* [TASKS AND EXERCISES]:
A) In the R notes, what is the default ordering of a factor's levels?
B) Proceed with the R notes on subsetting, factors and tables from the point where they end.

In the lecture video, they go on to name this new value, but this is covered later in the lecture, so I am not writing it down a second time.


Removing the data can be done using the numbers of the rows and columns.


Removing Rows

mtcars[-1,] #Delete the first row
mtcars_new <- mtcars[-c(1:5),] #Delete the first five rows and store them in mtcars_new
mtcars_new


Removing Columns

mtcars[,-4] #Delete the 4th column


Removing Rows and Columns

mtcars[-5,-6] #Remove the 5th row and the 6th column

Specific filtering criteria can be applied if a specific type of data can be removed


Filtering

Using Conditional Operators:

mtcars[mtcars$mpg>20,] #dataframe where the value of mpg is greater than 20
mtcars[mtcars$am==1 & mtcars$mpg>20,] #dataframe where the value of am = 1 and the value of mpg>20


Using subset() function

subset(mtcars, am==0 & mpg>20) #dataframe where am = 0 and mpg is greater than 20

NA Values

After subsetting dataframes or filtering, we may perform a subsequent analysis. If there is NA values in the input vector, we might want to tell R to ignore NA

c(1,4,6,NA,9)
## [1]  1  4  6 NA  9
mean(c(1,4,6,NA,9))
## [1] NA
mean(c(1,4,6,NA,9), na.rm = TRUE) #using na.rm
## [1] 5

in a table, you can use na.omit()


Names

You can set both the row and column names of matrices using:

x <- c(1, 2, "TRUE", "FALSE")
dim(x) <- c(2,2)
x
##      [,1] [,2]   
## [1,] "1"  "TRUE" 
## [2,] "2"  "FALSE"
colnames(x) <- c("col1","col2") #Naming with colnames
rownames(x) <- c("row1","row2") #Naming with rownames
x
##      col1 col2   
## row1 "1"  "TRUE" 
## row2 "2"  "FALSE"
dimnames(x) <- list(c("row-A","row-B"), c("col-A","col-B")) #Naming with dimnames
x
##       col-A col-B  
## row-A "1"   "TRUE" 
## row-B "2"   "FALSE"

Factor

Factors are useful for representing categorical data. In general, factors are sequences of integers with associated labels

x <- factor(c("yes", "yes", "no", "yes", "no"))
x
## [1] yes yes no  yes no 
## Levels: no yes
class(x)
## [1] "factor"
table(x) #table outputs the count of factor
## x
##  no yes 
##   2   3

Factor Levels

The default ordering of levels of factor is alphabetical. You can set the order using the levels argument

x <- factor(c("yes", "yes", "no", "yes", "no"))
x
## [1] yes yes no  yes no 
## Levels: no yes
x <- factor(c("yes", "yes", "no", "yes", "no"), levels = c("yes", "no"))
x
## [1] yes yes no  yes no 
## Levels: yes no

Tables

Tables are usually created using table()

* [MATERIAL PROVIDED]:
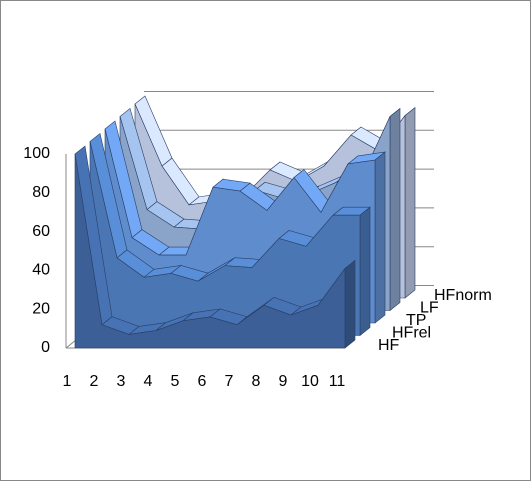 The image size is (531, 486). Describe the element at coordinates (310, 382) in the screenshot. I see `x-tick-label: 10` at that location.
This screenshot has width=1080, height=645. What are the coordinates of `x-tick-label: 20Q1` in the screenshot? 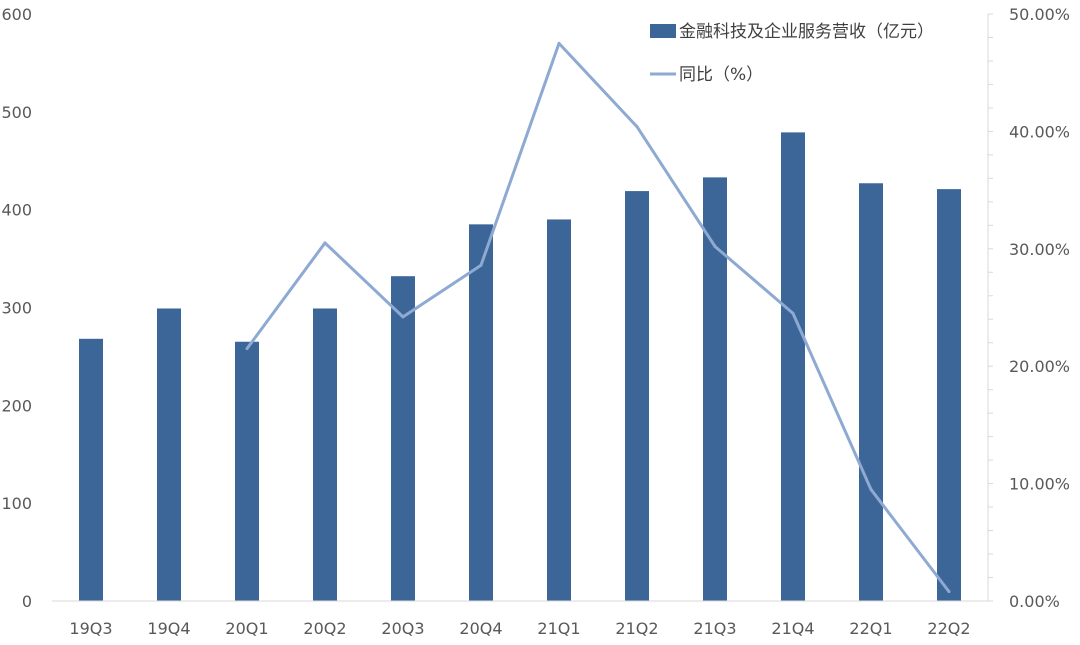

* [RESPONSES]:
A) Alphabetical.

B)
The first argument of table() is either a factor or a list of factors

Table is used to computer a contingency table. It will count the frequency of each value.

table(c(5,5,4,5,3,11,11))
## 
##  3  4  5 11 
##  1  1  3  2
table(mtcars$cyl) #count of each kind of cylinder in mtcars
## 
##  4  6  8 
## 12  7 14

The table can then be turned into a dataframe.

as.data.frame(table(mtcars$cyl))

String Manipulation


Character String

R strings is a vector of length 1, with atomic class of “character”

"This is a string!"
## [1] "This is a string!"
class("This is a string!")
## [1] "character"
my.string <- "This is my first string" #strings can also be stored in variables

Common Functions

R has many functions to manipulate strings.


nchar() counts the number of characters

nchar("South Pole")
## [1] 10
length("South Pole") #because there is only one vector
## [1] 1
length(c("South Pole", "North Pole"))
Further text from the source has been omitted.